Follow these simple steps to make your networking more productive

Let’s face it. Most people, when asked, say they hate networking events.  They say they feel awkward and uncomfortable, and conversations can seem forced.  But people will also say that networking is critical to growing their business.

Rajiv Jadhav

So how do you turn what can often feel like a negative experience into a winning strategy?  Stage2Startups talked with Rajiv Jadhav, a master networker and founder of Dynamite Networking Group, to get his tips on how to network more effectively whether in person or online. Follow these simple steps before you go or log on, and you may find that networking is not only productive, it can actually be fun.

Know Your Goal

Too often, people enter the room without a plan, but if you establish your goal for the event in advance, your interactions will ultimately be more productive.  “Get into the right mindset as you prepare for the event,” says Rajiv. “Before you even arrive, know what you want to achieve and establish your goal.
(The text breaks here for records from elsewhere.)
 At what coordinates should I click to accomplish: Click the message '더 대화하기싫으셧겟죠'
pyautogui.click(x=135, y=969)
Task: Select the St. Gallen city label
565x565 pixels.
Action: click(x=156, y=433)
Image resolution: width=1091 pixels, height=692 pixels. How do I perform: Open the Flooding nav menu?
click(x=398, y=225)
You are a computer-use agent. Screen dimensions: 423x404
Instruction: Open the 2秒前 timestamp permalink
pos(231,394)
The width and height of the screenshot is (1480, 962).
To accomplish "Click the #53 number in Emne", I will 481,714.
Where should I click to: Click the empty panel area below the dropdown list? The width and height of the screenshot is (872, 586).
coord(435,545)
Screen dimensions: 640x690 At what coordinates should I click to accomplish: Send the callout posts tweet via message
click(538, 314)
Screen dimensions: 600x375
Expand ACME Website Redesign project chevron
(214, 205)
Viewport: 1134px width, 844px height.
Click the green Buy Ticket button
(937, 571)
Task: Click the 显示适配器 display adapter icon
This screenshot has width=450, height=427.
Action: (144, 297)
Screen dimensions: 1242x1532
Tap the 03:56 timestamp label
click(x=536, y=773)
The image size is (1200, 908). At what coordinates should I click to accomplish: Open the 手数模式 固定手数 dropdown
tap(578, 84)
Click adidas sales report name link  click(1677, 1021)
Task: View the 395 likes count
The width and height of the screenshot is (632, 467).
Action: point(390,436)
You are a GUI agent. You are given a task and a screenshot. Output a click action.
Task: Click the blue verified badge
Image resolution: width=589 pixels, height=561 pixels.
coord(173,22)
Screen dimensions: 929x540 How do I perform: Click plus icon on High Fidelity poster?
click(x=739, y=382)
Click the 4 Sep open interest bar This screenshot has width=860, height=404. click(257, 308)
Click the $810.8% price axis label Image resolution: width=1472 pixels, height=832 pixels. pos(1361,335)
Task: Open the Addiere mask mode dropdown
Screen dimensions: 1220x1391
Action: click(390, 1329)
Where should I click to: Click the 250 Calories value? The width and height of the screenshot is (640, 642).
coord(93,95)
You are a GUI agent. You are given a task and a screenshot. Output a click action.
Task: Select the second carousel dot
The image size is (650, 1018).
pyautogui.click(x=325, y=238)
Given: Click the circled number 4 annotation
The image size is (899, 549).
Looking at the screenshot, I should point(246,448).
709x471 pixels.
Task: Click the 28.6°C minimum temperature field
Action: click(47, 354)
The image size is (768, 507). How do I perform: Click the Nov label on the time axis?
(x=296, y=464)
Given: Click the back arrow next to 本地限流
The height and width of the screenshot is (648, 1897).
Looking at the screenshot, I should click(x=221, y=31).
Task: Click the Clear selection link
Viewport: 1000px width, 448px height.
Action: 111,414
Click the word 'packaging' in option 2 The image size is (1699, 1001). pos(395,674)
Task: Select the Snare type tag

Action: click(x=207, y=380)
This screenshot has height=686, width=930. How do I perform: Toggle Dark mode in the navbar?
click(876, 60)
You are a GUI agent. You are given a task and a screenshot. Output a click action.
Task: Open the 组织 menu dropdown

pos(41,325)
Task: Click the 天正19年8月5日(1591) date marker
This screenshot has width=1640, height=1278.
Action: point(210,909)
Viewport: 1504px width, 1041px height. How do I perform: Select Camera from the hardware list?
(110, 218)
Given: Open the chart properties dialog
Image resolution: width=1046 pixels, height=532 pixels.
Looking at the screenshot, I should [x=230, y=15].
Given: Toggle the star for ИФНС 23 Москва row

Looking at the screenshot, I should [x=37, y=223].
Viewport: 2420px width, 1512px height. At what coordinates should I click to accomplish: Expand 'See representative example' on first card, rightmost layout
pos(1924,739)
You need to ask yourself, ‘What do I want from this?’”

Have A Strategy

Think about who you want to meet and why you want to meet them.  Go through the attendee list in advance and identify the people you would like to meet. You can still make a plan even if there isn’t an attendee list. “If there is no list,” says Rajiv, “think about the type of person who you want to meet such as people in sports marketing or attorneys. That way, when you enter the room your interactions can be more focused and intentional, leading to more productive conversations. And don’t worry if you end up in conversations with people who don’t meet your criteria.  “Simply, excuse yourself after a few minutes. People expect conversations to be time limited. That’s what networking events are designed for,” notes Rajiv.

Prepare Your Introduction

Never quite sure how to introduce yourself?  “Spend some time thinking about who you are, what you do and the benefits your company provides from the perspective of the people you want to meet,” suggests Rajiv. “Think about how you want to be remembered when they think of you or hear your name,” he adds.   Then, craft your “elevator speech”.  This should be a brief, concise and engaging statement explaining who you are and what you do.  Be sure to avoid acronyms or industry speak. You want to use language that is easily understood by someone who isn’t in your industry.

Make It A Conversation

At the end of the day, networking is about establishing connections. Spend the time asking questions and listening to them. Too often, people are so intent on conveying their information that they forget to engage their listener. “Remember, your goal is to meet the person first and the business person second,” says Rajiv.  “Move your conversation beyond the transactional level and strive to establish a personal connection.” People need to establish a personal connection with you before they will feel comfortable working with you or referring you to others.

Networking requires work but it doesn’t need to be hard.  With some upfront planning, you can feel confident when you enter the room or zoom call knowing you are prepared to turn every interaction into a meaningful business connection.